- Records shown:
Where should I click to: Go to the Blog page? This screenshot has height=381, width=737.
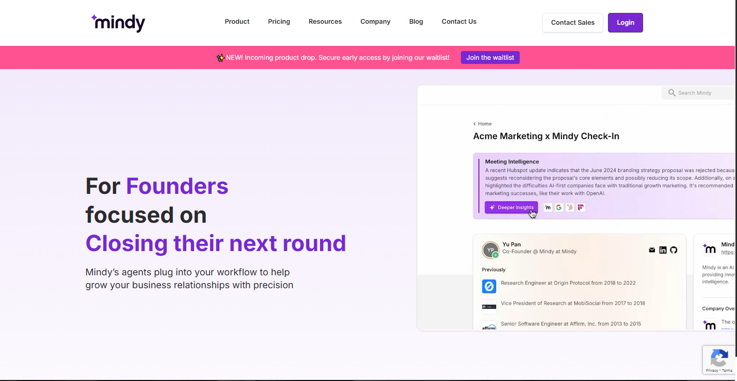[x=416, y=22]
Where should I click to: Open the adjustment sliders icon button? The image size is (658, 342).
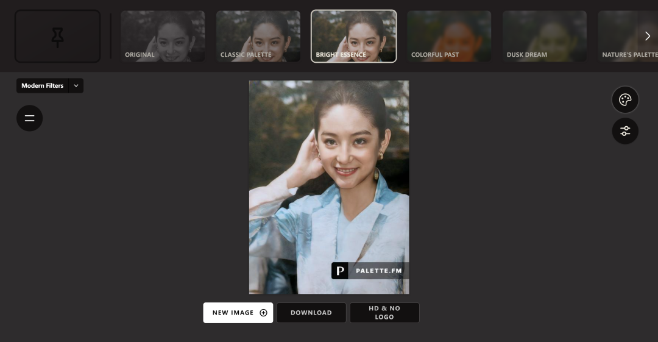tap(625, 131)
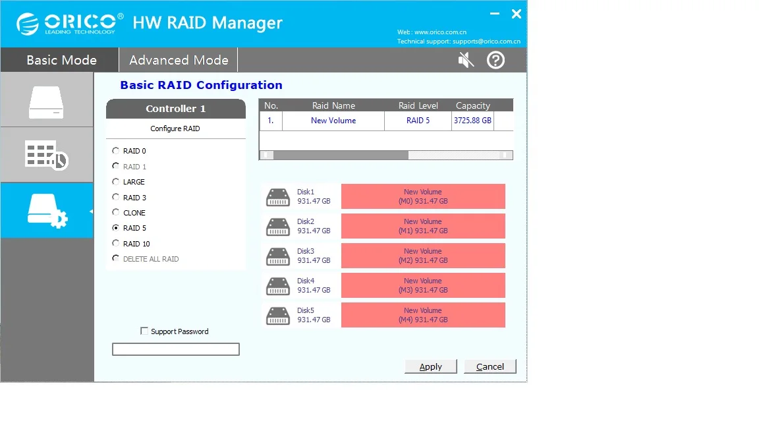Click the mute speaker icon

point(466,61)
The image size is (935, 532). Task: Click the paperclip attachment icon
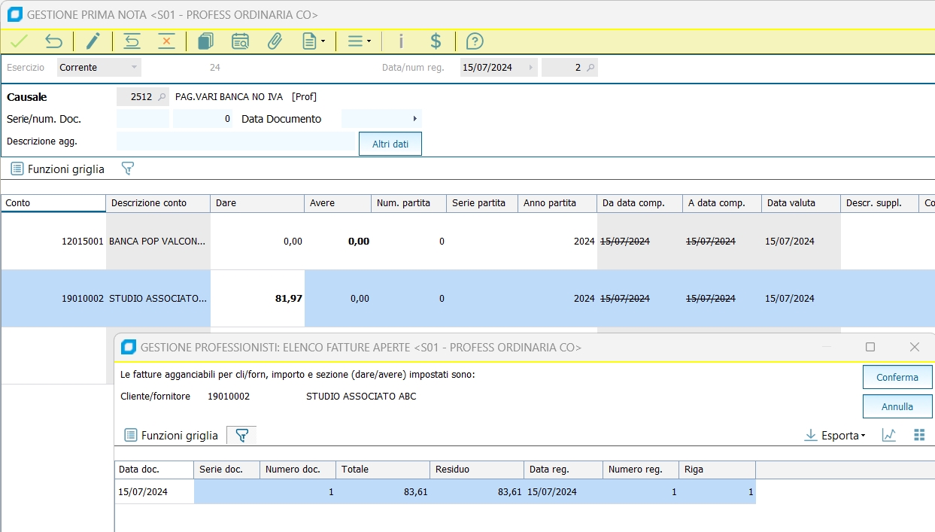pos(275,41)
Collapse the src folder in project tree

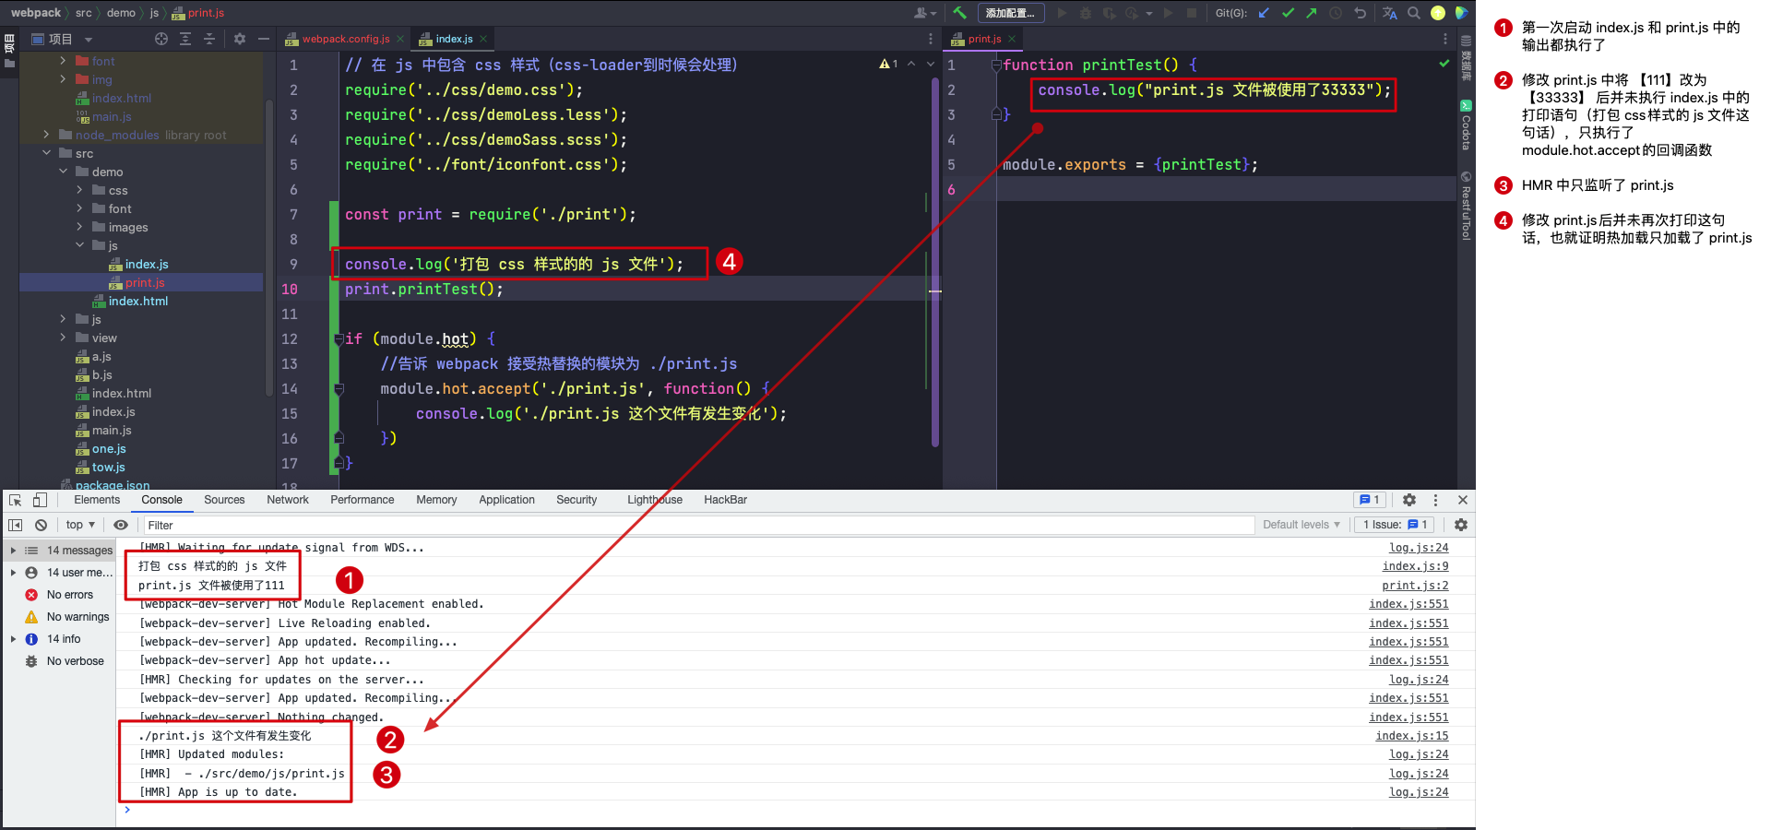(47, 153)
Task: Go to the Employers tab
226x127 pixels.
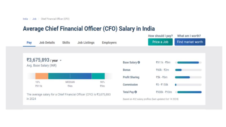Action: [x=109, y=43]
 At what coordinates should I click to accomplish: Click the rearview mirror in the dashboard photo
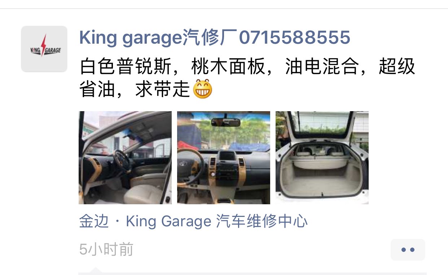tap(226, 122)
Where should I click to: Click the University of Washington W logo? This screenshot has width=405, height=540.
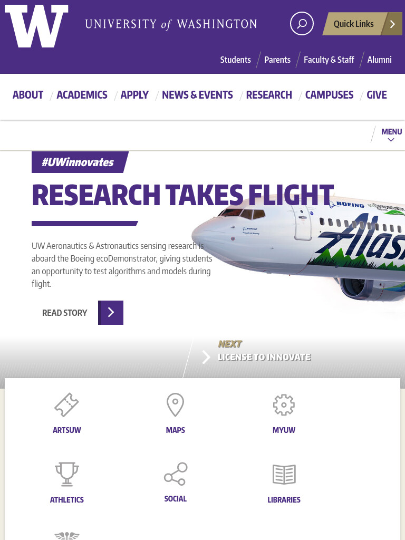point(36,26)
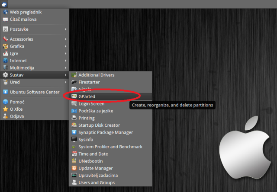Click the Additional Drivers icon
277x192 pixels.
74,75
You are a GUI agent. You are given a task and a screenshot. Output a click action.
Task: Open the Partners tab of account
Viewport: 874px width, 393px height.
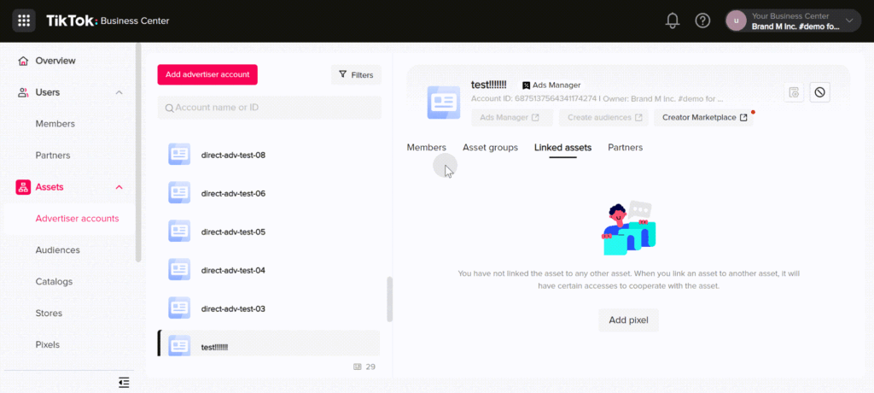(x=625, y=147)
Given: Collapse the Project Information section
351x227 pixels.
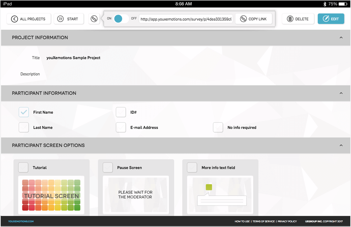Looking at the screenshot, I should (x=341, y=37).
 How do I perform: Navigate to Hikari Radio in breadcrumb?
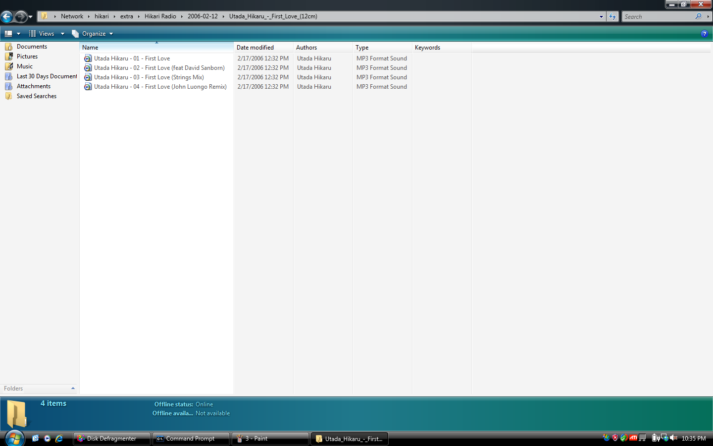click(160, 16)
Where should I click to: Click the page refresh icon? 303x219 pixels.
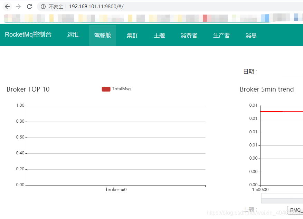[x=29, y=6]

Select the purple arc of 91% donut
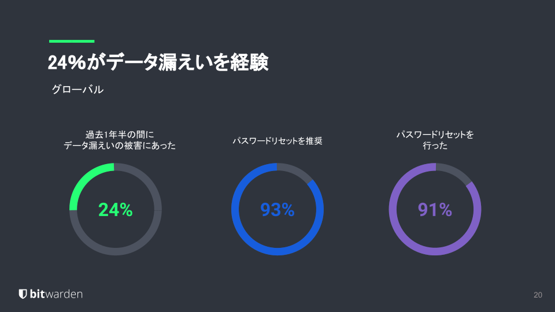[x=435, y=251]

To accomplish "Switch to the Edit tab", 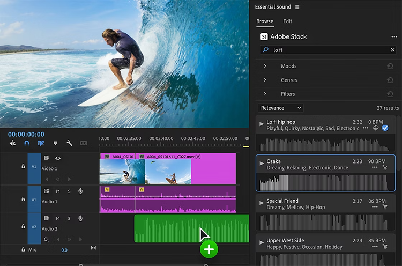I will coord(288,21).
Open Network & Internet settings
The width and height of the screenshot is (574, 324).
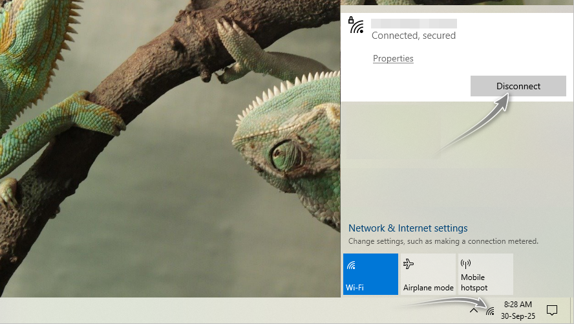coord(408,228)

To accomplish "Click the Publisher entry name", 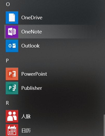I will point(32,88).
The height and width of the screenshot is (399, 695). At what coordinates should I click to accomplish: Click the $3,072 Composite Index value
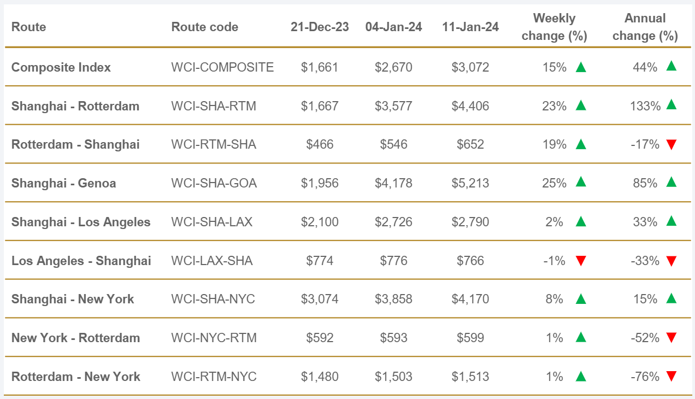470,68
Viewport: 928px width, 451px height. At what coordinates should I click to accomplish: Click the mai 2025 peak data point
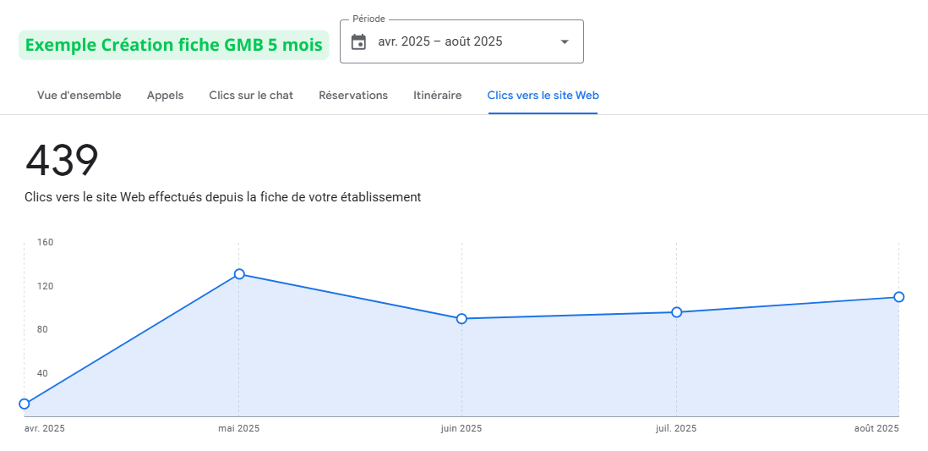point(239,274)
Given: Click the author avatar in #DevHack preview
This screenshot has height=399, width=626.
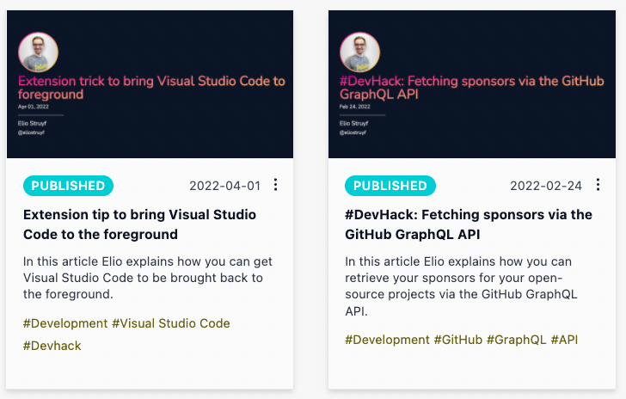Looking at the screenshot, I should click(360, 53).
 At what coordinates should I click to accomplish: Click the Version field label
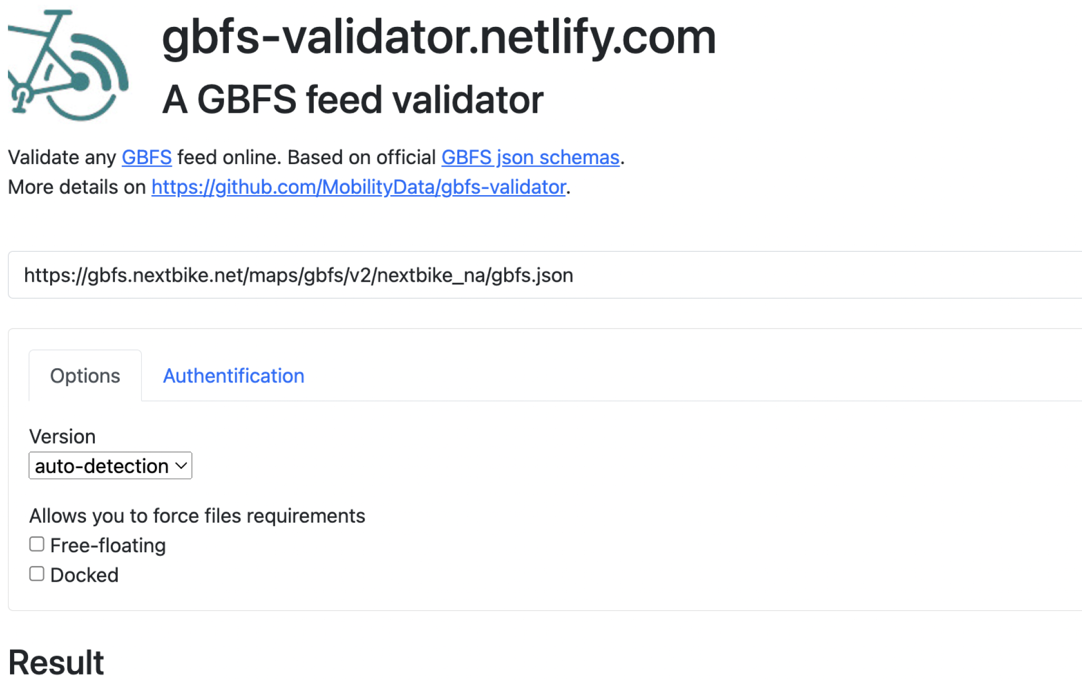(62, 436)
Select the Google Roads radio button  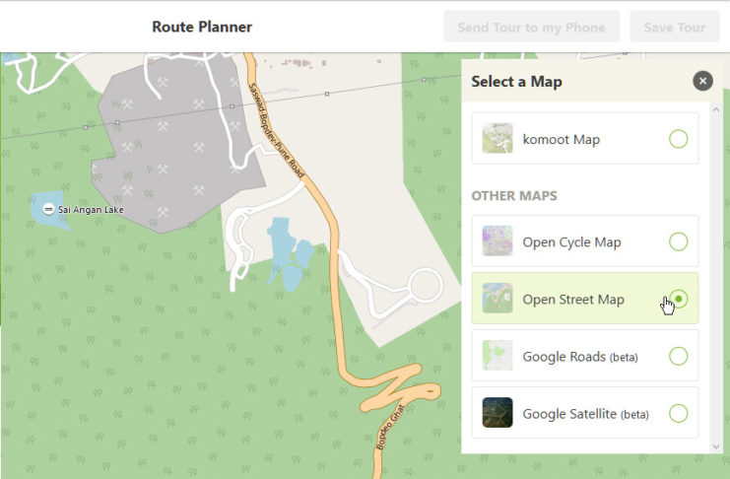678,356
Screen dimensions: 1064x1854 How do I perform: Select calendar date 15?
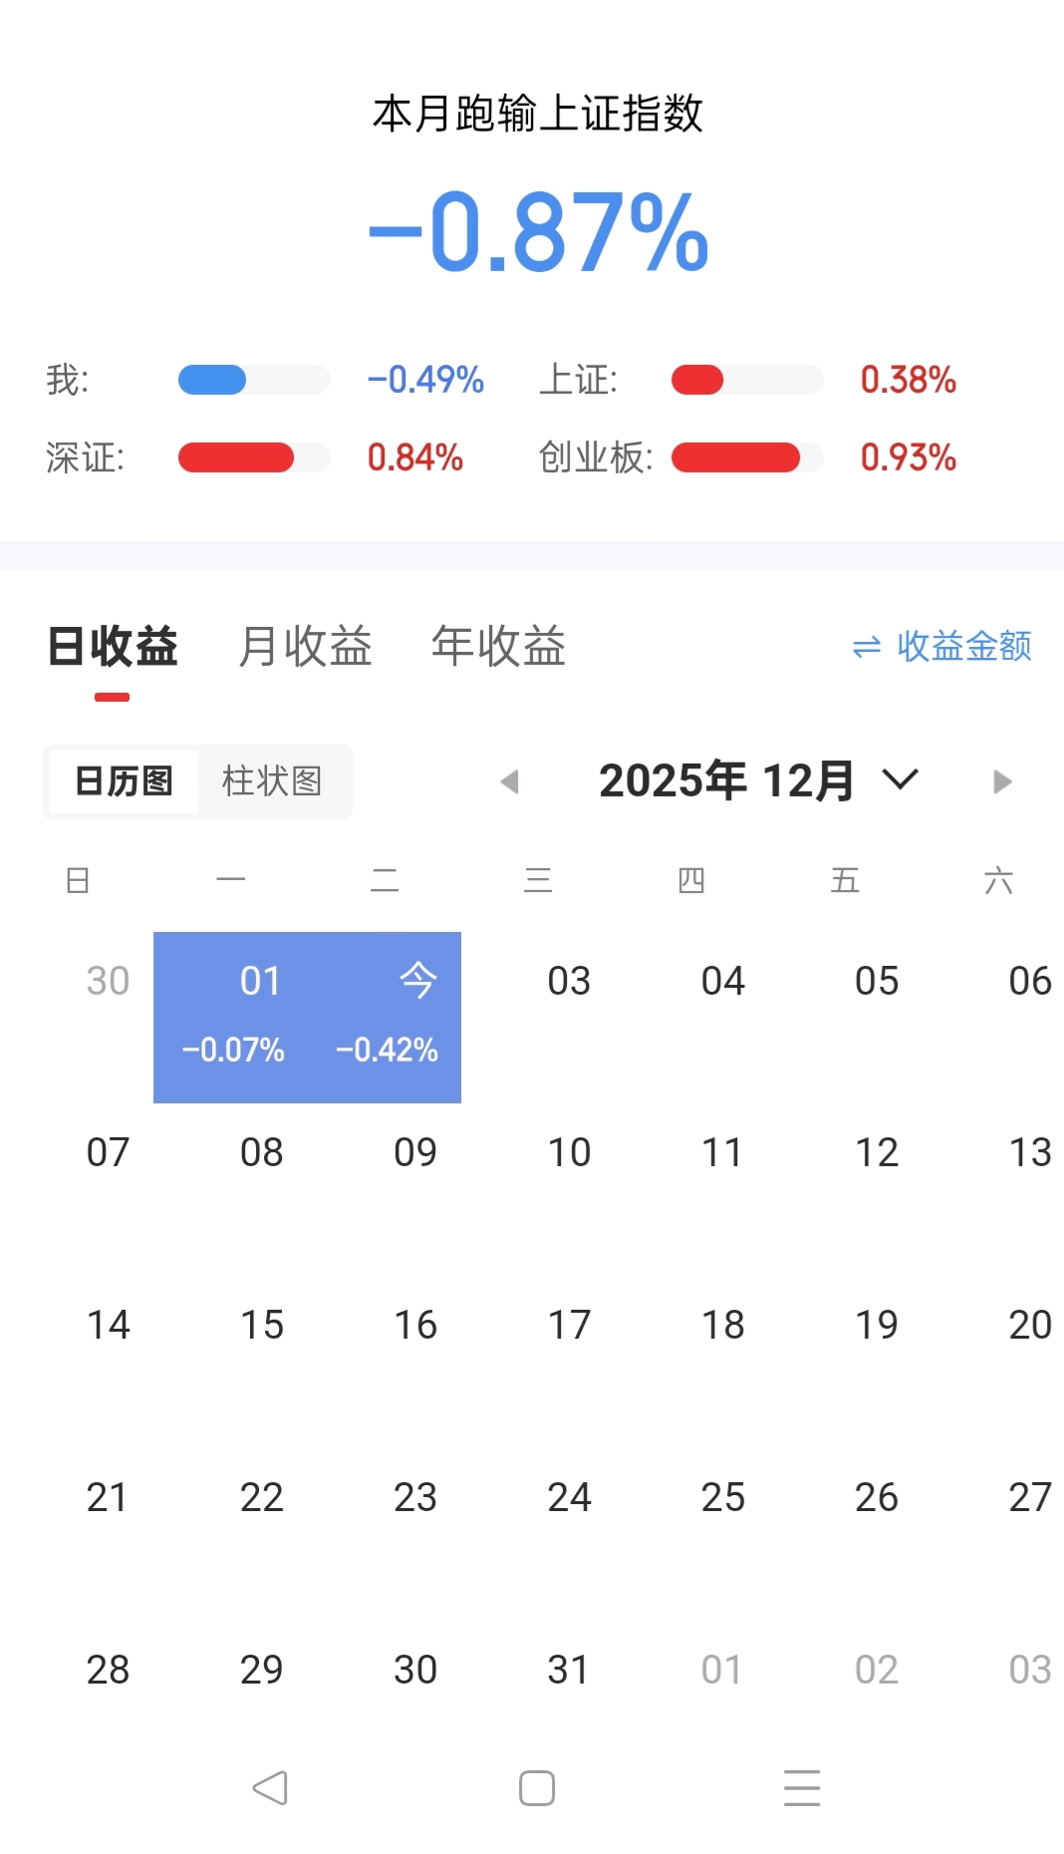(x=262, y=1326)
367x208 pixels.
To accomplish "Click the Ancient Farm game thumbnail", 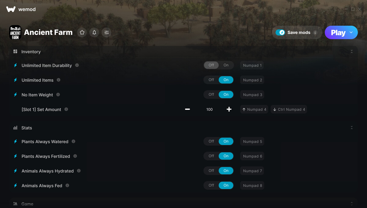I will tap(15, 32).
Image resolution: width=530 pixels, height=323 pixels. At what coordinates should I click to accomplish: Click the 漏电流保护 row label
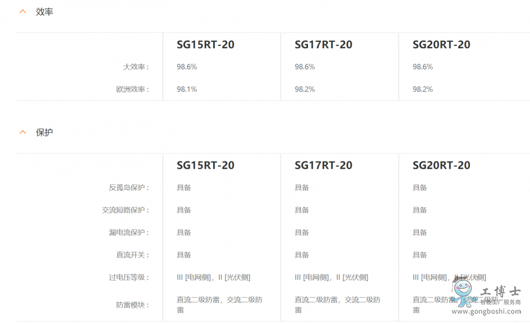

- Exercise: Would you copy out, exactly and with no pictures, only the lines above from the one that contains "Collapse the src folder in project tree" through the one that contains "Task: Open the Partners tab of account"?

- Exercise output:
Collapse the src folder in project tree

(47, 153)
Task: Go to the Employers tab
226x127 pixels.
Action: [x=109, y=43]
 At what coordinates should I click to accomplish: Click the rearview mirror in the dashboard photo
tap(226, 122)
Where should I click to: Click the University of Washington W logo? This screenshot has width=405, height=540.
point(36,26)
Click the Additional Drivers icon
277x192 pixels.
74,75
You are a GUI agent. You are given a task and a screenshot. Output a click action.
Task: Open the Partners tab of account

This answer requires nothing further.